## Problem statement
A complete and exact copy of the entries below is the expected result.

## Source records

- Opening Delimiter -

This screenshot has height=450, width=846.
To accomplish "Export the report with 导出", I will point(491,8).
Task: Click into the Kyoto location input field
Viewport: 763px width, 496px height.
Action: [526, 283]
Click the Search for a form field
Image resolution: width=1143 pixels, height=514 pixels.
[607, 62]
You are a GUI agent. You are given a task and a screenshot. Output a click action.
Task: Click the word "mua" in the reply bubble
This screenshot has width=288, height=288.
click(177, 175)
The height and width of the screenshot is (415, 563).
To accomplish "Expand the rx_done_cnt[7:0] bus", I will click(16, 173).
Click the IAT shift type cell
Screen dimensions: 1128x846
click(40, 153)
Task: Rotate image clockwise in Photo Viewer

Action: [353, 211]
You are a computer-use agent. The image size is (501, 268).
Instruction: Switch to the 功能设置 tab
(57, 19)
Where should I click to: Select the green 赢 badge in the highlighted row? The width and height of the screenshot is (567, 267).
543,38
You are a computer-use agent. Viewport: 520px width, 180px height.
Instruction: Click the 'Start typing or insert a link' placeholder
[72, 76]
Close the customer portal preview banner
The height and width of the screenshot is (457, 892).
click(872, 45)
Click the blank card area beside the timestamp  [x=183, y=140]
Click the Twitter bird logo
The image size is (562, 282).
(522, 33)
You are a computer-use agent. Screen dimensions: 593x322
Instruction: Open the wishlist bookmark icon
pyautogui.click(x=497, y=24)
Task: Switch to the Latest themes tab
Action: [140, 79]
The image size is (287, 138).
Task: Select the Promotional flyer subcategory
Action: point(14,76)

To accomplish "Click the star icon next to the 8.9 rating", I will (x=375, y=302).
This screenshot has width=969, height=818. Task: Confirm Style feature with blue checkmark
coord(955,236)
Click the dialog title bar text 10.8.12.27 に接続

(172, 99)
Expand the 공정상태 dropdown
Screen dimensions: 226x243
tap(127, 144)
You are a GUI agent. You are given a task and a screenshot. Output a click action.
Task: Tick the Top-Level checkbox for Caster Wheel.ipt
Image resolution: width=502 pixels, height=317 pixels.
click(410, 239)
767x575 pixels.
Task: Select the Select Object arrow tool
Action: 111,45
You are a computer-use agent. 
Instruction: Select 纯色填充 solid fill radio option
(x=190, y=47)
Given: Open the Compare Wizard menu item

- Closing Delimiter -

## Finished task
This screenshot has height=450, width=846.
To accomplish "Export the report with 导出", I will point(491,8).
Task: Click into the Kyoto location input field
Viewport: 763px width, 496px height.
Action: [526, 283]
Click the Search for a form field
Image resolution: width=1143 pixels, height=514 pixels.
[607, 62]
You are a GUI agent. You are given a task and a screenshot. Output a click action.
Task: Click the word "mua" in the reply bubble
This screenshot has width=288, height=288.
click(177, 175)
The height and width of the screenshot is (415, 563).
To accomplish "Expand the rx_done_cnt[7:0] bus", I will click(16, 173).
Click the IAT shift type cell
Screen dimensions: 1128x846
click(40, 153)
Task: Rotate image clockwise in Photo Viewer

Action: [353, 211]
You are a computer-use agent. The image size is (501, 268).
Instruction: Switch to the 功能设置 tab
(57, 19)
Where should I click to: Select the green 赢 badge in the highlighted row? The width and height of the screenshot is (567, 267).
543,38
You are a computer-use agent. Viewport: 520px width, 180px height.
Instruction: Click the 'Start typing or insert a link' placeholder
[72, 76]
Close the customer portal preview banner
The height and width of the screenshot is (457, 892).
click(872, 45)
Click the blank card area beside the timestamp  [x=183, y=140]
Click the Twitter bird logo
The image size is (562, 282).
(522, 33)
You are a computer-use agent. Screen dimensions: 593x322
Instruction: Open the wishlist bookmark icon
pyautogui.click(x=497, y=24)
Task: Switch to the Latest themes tab
Action: [140, 79]
The image size is (287, 138).
Task: Select the Promotional flyer subcategory
Action: point(14,76)

To accomplish "Click the star icon next to the 8.9 rating", I will (x=375, y=302).
This screenshot has width=969, height=818. Task: Confirm Style feature with blue checkmark
coord(955,236)
Click the dialog title bar text 10.8.12.27 に接続

(172, 99)
Expand the 공정상태 dropdown
Screen dimensions: 226x243
tap(127, 144)
You are a GUI agent. You are given a task and a screenshot. Output a click action.
Task: Tick the Top-Level checkbox for Caster Wheel.ipt
Image resolution: width=502 pixels, height=317 pixels.
click(410, 239)
767x575 pixels.
Task: Select the Select Object arrow tool
Action: 111,45
You are a computer-use agent. 
Instruction: Select 纯色填充 solid fill radio option
(x=190, y=47)
Given: Open the Compare Wizard menu item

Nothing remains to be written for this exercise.